> WHAT THE TASK ASKS
Count the lines in the items below that contain the string "bounding". Reply with the number alone.

Items on locating words and elements

□ □ □

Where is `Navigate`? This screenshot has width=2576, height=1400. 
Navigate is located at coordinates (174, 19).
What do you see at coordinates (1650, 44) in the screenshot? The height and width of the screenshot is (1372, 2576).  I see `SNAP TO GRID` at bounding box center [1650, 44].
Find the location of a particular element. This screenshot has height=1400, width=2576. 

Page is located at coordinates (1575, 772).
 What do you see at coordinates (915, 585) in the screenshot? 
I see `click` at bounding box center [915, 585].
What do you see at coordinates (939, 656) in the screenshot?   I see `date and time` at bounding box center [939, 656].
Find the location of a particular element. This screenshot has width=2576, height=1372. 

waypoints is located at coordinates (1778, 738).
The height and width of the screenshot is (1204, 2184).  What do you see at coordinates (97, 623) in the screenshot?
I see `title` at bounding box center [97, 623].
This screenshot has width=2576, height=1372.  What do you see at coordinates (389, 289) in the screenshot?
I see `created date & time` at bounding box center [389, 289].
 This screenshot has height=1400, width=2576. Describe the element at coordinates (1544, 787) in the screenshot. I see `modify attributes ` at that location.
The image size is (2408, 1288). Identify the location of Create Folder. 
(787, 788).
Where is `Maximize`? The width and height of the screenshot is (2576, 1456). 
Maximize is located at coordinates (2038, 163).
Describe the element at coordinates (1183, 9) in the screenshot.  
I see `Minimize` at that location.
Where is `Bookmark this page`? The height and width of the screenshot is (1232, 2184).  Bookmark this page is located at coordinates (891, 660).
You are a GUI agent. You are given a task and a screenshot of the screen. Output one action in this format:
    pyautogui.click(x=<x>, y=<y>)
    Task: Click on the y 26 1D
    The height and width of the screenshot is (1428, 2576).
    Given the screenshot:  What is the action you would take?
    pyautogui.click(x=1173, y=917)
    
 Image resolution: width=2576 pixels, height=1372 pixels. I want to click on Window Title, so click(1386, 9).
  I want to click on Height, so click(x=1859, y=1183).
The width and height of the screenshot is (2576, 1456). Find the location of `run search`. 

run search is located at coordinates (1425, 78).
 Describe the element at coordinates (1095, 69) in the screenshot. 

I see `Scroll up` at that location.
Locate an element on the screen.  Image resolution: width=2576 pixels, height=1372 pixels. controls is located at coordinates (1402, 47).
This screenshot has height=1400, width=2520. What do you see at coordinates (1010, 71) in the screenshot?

□ □ □

> EXERCISE SOLUTION
5